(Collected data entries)
-- Opening Marker --

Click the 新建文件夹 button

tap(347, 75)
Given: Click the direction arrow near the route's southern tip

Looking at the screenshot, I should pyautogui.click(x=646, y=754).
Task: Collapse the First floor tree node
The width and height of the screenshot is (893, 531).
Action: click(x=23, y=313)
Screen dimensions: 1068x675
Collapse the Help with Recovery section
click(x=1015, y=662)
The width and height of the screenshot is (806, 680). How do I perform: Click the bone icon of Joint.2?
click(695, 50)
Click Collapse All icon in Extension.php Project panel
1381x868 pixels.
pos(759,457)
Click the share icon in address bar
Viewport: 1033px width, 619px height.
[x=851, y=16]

-- Closing Marker --

*Exercise aim*: Using the same words as the original, repeat the records above.

*Written solution*:
Click the 新建文件夹 button

tap(347, 75)
Given: Click the direction arrow near the route's southern tip

Looking at the screenshot, I should pyautogui.click(x=646, y=754).
Task: Collapse the First floor tree node
The width and height of the screenshot is (893, 531).
Action: click(x=23, y=313)
Screen dimensions: 1068x675
Collapse the Help with Recovery section
click(x=1015, y=662)
The width and height of the screenshot is (806, 680). How do I perform: Click the bone icon of Joint.2?
click(695, 50)
Click Collapse All icon in Extension.php Project panel
1381x868 pixels.
pos(759,457)
Click the share icon in address bar
Viewport: 1033px width, 619px height.
[x=851, y=16]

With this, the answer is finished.